Stored data =>
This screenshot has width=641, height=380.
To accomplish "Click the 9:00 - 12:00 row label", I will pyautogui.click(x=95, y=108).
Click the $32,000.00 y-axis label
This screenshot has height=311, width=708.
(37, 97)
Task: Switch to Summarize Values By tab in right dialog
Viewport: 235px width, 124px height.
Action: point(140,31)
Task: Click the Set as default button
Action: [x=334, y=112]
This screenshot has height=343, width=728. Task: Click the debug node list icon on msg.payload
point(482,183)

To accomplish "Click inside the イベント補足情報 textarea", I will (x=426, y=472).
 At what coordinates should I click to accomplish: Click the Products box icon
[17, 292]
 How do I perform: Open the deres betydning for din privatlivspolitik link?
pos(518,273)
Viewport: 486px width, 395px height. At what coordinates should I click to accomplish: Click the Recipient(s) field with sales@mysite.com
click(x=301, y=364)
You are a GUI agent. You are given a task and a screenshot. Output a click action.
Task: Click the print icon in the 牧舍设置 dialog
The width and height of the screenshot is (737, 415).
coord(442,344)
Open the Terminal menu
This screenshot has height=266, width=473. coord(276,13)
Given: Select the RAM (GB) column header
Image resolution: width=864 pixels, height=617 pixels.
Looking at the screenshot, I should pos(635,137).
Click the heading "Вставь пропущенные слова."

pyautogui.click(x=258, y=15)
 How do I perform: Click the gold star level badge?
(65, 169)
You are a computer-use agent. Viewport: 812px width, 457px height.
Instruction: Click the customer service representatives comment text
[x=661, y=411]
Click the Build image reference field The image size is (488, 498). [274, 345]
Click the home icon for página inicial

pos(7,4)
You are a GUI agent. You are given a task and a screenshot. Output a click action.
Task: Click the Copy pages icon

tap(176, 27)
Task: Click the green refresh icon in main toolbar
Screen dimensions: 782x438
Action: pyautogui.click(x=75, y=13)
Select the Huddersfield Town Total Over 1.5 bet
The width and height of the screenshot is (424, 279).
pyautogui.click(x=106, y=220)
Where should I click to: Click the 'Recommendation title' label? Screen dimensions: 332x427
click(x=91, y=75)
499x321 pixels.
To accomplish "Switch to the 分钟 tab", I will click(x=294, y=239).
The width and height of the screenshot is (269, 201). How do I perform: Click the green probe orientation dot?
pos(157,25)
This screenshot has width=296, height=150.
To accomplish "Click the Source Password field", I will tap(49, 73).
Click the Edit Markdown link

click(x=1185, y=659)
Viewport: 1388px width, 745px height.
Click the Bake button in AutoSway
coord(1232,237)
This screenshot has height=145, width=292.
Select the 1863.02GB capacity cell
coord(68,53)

WORK REQUEST => Would you set down all the lines above, exactly and in full?

REPLY =>
This screenshot has width=641, height=380.
To accomplish "Click the 9:00 - 12:00 row label", I will pyautogui.click(x=95, y=108).
Click the $32,000.00 y-axis label
This screenshot has height=311, width=708.
(37, 97)
Task: Switch to Summarize Values By tab in right dialog
Viewport: 235px width, 124px height.
Action: point(140,31)
Task: Click the Set as default button
Action: [x=334, y=112]
This screenshot has height=343, width=728. Task: Click the debug node list icon on msg.payload
point(482,183)

To accomplish "Click inside the イベント補足情報 textarea", I will (x=426, y=472).
 At what coordinates should I click to accomplish: Click the Products box icon
[17, 292]
 How do I perform: Open the deres betydning for din privatlivspolitik link?
pos(518,273)
Viewport: 486px width, 395px height. At what coordinates should I click to accomplish: Click the Recipient(s) field with sales@mysite.com
click(x=301, y=364)
You are a GUI agent. You are given a task and a screenshot. Output a click action.
Task: Click the print icon in the 牧舍设置 dialog
The width and height of the screenshot is (737, 415).
coord(442,344)
Open the Terminal menu
This screenshot has height=266, width=473. coord(276,13)
Given: Select the RAM (GB) column header
Image resolution: width=864 pixels, height=617 pixels.
Looking at the screenshot, I should pos(635,137).
Click the heading "Вставь пропущенные слова."

pyautogui.click(x=258, y=15)
 How do I perform: Click the gold star level badge?
(65, 169)
You are a computer-use agent. Viewport: 812px width, 457px height.
Instruction: Click the customer service representatives comment text
[x=661, y=411]
Click the Build image reference field The image size is (488, 498). [274, 345]
Click the home icon for página inicial

pos(7,4)
You are a GUI agent. You are given a task and a screenshot. Output a click action.
Task: Click the Copy pages icon

tap(176, 27)
Task: Click the green refresh icon in main toolbar
Screen dimensions: 782x438
Action: pyautogui.click(x=75, y=13)
Select the Huddersfield Town Total Over 1.5 bet
The width and height of the screenshot is (424, 279).
pyautogui.click(x=106, y=220)
Where should I click to: Click the 'Recommendation title' label? Screen dimensions: 332x427
click(x=91, y=75)
499x321 pixels.
To accomplish "Switch to the 分钟 tab", I will click(x=294, y=239).
The width and height of the screenshot is (269, 201). How do I perform: Click the green probe orientation dot?
pos(157,25)
This screenshot has width=296, height=150.
To accomplish "Click the Source Password field", I will tap(49, 73).
Click the Edit Markdown link

click(x=1185, y=659)
Viewport: 1388px width, 745px height.
Click the Bake button in AutoSway
coord(1232,237)
This screenshot has height=145, width=292.
Select the 1863.02GB capacity cell
coord(68,53)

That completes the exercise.